Comment lire la ville ? Paris existe comme construction physique et comme construction mentale. Il faut lire l’ensemble de cette construction et on doit aborder l’architecture réelle et la représentation littéraire de la ville. Deux éléments sont à examiner et pour ce faire, on propose de lier deux champs d’études : la littérature et les études urbaines. C’est pourquoi cette étude abandonne une lecture de la ville qui se limite à une analyse des textes littéraires, au profit d’un modèle de lecture qui liera les mythes de la ville avec la réalité physique urbaine. L’utilisation des deux mediums permettra de raconter la ville différemment : en examinant le Paris de Flaubert à travers l’optique de travaux récents sur la ville, et à travers la critique flaubertienne, cette lecture explorera la relation entre la Ville lumière comme construction littéraire, et Paris comme réalité physique et architecturale. Il s’agit d’une relecture, où le « re » n’est pas une simple répétition, mais un nouveau tissage d’architecture et de littérature, une méthode hybride pour évaluer les réponses culturelles face aux structures urbaines.

L’acte de marcher

En 2011, un numéro spécial de Dix-Neuf se dédie aux études flaubertiennes et offre une synthèse sur les dix dernières années de recherche. Anne Green, Mary Orr et Timothy Unwin soulignent un changement de perspective : les critiques délaissent l’approche psychanalytique et les études sur le genre au profit d’une analyse du mouvement et du voyage[5]. Ce nouveau corpus regroupe des travaux sur la phénoménologie du mouvement[6], l’aspect littéraire du voyage[7], la mobilité sociale[8], et l’exotisme chez Flaubert[9]. Dans l’ensemble, ces contributions cherchent à définir plus clairement comment le mouvement informe le regard de Flaubert sur le monde moderne, et comment ce regarde influence son approche esthétique.

EXERCICES:
1 > Recopiez une partie du passage sur Flaubert et Paris, en commençant aux mots « L’acte de marcher » et en vous arrêtant après « son approche esthétique. ».
2 > Présentez toutes les lignes de la liste de pointage dans un tableau Markdown à deux colonnes, « Numéro » et « Ligne », sans les lignes vides. Laissez les images hors de la réponse.
Le passage sur Flaubert et Paris n'a aucun lien avec la liste.

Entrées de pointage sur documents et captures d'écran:

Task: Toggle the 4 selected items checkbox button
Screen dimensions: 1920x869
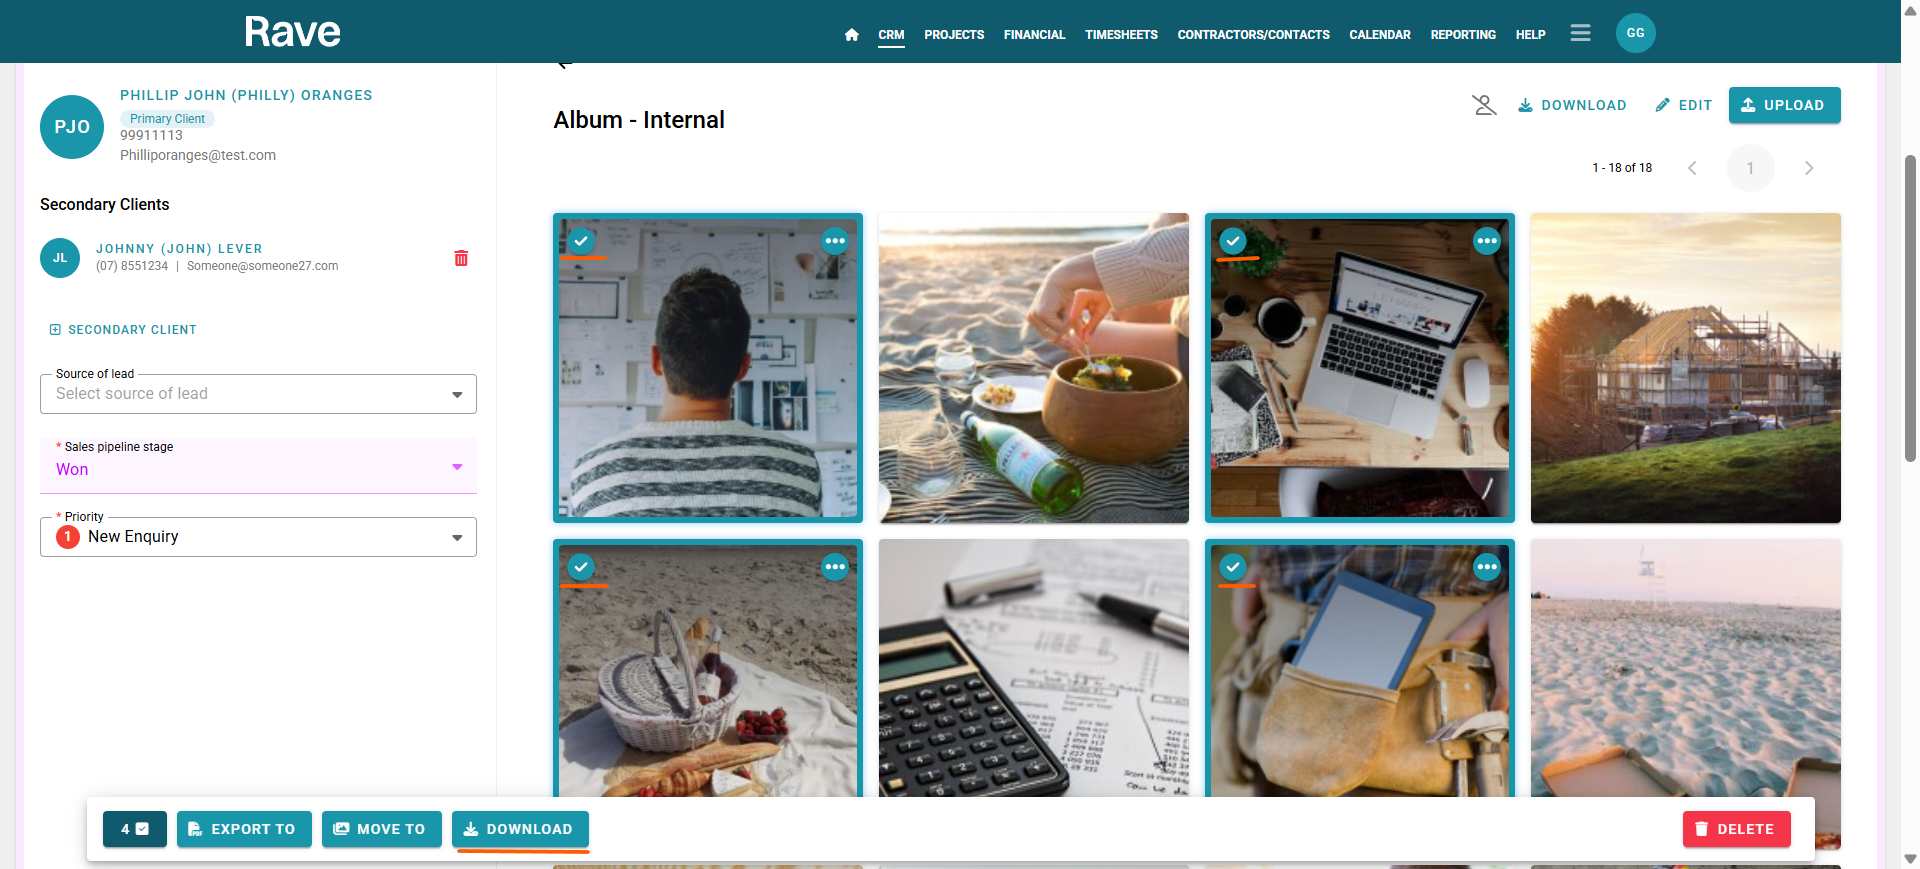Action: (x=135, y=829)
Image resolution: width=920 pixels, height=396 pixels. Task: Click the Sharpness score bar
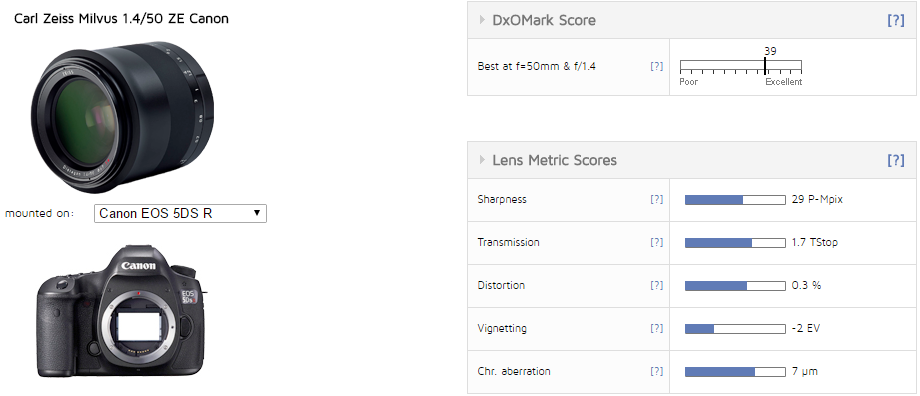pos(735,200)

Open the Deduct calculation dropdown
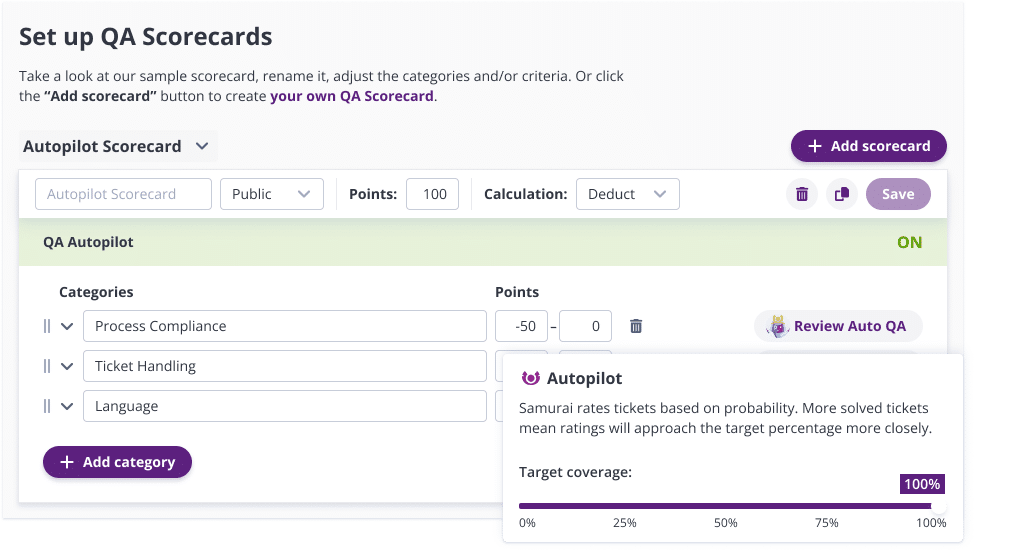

RÉPONSES PAR EXERCICE:
1 >
L’acte de marcher

En 2011, un numéro spécial de Dix-Neuf se dédie aux études flaubertiennes et offre une synthèse sur les dix dernières années de recherche. Anne Green, Mary Orr et Timothy Unwin soulignent un changement de perspective : les critiques délaissent l’approche psychanalytique et les études sur le genre au profit d’une analyse du mouvement et du voyage[5]. Ce nouveau corpus regroupe des travaux sur la phénoménologie du mouvement[6], l’aspect littéraire du voyage[7], la mobilité sociale[8], et l’exotisme chez Flaubert[9]. Dans l’ensemble, ces contributions cherchent à définir plus clairement comment le mouvement informe le regard de Flaubert sur le monde moderne, et comment ce regarde influence son approche esthétique.

2 >
| Numéro | Ligne |
|---|---|
| 1 | Task: Toggle the 4 selected items checkbox button |
| 2 | Screen dimensions: 1920x869 |
| 3 | Action: (x=135, y=829) |
| 4 | Image resolution: width=920 pixels, height=396 pixels. Task: Click the Sharpness score bar |
| 5 | pos(735,200) |
| 6 | Open the Deduct calculation dropdown |